La chapelle nord (19ème siècle)
En 1854 Ulysse Gascouin, maire du village, informe son conseil municipal, que la comtesse de Barbotan, patronne laïque de la paroisse, fait un legs à la commune pour la construction d’une chapelle sur la face nord de l’église en symétrie de la chapelle sud. De même dimensions, sa décoration se limite à de simples nervures épannelées (dégrossies par une taille plane qui dégage la forme du sujet) et vers l’extérieur à un beau pignon percé d’un large oculus quadrilobé. Les chaînages d’angle et le toit en bâtière (toit à deux versants opposés et à pignons découverts, en forme de bât) à rejet d’égout retroussé s’harmonise bien avec la couverture de la nef.

La couverture et la voûte
Le toit de l’église est une belle couverture de tuiles picon soutenue par une superbe charpente en chêne qui s’harmonise parfaitement avec les toitures des maisons avoisinantes.
Une rumeur particulièrement tenace veut que les partisans de la réforme protestante (1561-1620) mirent à bas la voûte et la nef. Aucun document ne le confirme.

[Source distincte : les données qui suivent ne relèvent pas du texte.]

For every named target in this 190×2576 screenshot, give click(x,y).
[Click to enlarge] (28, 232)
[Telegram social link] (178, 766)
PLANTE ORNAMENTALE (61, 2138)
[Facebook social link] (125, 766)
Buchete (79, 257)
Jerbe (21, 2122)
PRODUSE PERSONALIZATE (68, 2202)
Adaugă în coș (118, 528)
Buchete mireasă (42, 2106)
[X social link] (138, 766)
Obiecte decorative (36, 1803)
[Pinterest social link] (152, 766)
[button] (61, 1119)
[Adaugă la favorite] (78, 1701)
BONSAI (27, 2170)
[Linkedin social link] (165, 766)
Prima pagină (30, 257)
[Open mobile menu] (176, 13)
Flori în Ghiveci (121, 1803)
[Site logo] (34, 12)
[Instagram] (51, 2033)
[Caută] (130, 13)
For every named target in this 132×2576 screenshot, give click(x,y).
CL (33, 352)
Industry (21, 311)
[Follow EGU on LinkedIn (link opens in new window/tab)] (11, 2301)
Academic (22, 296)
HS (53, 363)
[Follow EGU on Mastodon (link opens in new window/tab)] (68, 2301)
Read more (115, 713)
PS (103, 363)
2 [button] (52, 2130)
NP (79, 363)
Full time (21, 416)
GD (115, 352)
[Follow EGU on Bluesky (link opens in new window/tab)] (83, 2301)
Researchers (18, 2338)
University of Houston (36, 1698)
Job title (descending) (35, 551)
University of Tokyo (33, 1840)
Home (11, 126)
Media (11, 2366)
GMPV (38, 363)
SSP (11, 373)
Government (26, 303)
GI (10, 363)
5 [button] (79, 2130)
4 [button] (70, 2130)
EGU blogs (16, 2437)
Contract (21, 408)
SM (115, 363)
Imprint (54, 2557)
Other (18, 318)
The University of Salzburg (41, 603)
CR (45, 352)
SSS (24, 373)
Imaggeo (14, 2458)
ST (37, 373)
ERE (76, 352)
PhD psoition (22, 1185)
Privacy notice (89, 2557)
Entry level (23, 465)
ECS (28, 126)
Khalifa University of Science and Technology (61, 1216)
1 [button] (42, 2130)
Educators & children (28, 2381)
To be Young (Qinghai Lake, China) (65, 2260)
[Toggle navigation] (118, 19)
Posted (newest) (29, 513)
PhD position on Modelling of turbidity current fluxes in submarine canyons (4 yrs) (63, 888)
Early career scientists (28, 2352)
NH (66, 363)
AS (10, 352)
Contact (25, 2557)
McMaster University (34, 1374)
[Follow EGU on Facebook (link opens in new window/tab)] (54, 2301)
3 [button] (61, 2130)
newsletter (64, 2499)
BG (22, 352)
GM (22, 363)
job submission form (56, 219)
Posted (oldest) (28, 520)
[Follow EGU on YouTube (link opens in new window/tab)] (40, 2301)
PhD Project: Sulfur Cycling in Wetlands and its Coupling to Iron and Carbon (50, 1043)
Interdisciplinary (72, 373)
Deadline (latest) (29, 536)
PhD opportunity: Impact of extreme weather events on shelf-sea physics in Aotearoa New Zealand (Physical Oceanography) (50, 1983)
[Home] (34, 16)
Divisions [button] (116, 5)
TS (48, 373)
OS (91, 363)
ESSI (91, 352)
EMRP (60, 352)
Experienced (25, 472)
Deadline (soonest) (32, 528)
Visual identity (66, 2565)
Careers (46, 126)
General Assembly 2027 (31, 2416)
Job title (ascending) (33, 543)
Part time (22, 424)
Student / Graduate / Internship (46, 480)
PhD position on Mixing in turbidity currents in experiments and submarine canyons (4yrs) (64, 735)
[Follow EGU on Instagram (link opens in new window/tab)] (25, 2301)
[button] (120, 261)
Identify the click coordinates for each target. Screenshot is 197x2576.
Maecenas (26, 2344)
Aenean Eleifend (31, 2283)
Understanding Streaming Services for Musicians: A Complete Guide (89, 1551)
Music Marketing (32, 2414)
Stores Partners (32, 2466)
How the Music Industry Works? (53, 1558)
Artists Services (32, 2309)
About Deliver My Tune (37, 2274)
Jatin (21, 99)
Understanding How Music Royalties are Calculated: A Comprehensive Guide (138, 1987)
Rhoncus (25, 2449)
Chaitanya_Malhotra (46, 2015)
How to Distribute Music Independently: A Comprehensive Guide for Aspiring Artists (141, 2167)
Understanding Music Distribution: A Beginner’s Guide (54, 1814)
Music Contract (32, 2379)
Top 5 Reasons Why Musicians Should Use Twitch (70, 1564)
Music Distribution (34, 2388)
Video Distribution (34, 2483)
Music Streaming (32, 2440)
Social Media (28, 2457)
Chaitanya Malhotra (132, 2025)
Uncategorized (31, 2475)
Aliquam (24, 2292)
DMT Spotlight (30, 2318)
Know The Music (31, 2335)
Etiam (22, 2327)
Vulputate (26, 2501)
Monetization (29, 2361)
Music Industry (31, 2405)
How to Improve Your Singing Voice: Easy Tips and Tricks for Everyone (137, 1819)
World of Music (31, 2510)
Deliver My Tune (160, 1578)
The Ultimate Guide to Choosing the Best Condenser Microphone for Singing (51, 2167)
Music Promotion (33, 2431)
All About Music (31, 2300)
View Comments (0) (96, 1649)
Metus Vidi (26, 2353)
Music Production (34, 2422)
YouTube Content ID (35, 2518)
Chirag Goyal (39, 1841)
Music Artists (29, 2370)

Il faudra attendre 1899 pour que soit réalisée une voûte plâtrée en brique en remplacement de l’ancienne faite de terre glaise et de poils d’animaux.
Enfin de nombreux documents démontrent qu’en dépit d’une période particulièrement troublée, la communauté villageoise, toutes obédiences confondues et « à frais et dépens communs », réhabilita l’église, bâtit un temple et sauva la paix civile.


Les cloches
C’est en avril 1637 que furent installées les deux cloches qui se trouvent toujours dans le clocher de l’église. La plus petite, au tintement clair, fonctionne depuis son installation. Elle pèse 489 kgs. On peut y lire les inscriptions : IHS MR STB PETRE    1637 AVRIL
La plus grosse cloche, au tintement grave, pèse 810 kgs. Elle fut refondue en 1866 car elle avait été fêlée en 1860. On peut lire les nouvelles inscriptions :
Parrain Henri GASCOUIN Président de la Fabrique
Marraine et bienfaitrice Marie Mathilde comtesse de Barbotan née de Navailles—1866
Curé GUICHARNAUD d’Aramits
SAINT Jean-Baptiste PRIEZ POUR NOUS
Refondue par Ursulin D’ENCAUSSE Fondeur à Tarbes
Henri Camet-Lassale, ancien maire, nous a rapporté un témoignage transmis par son grand-père Pierre Camet-Lassale qui avait 16 ans en 1866, lors de la refonte de la grosse cloche.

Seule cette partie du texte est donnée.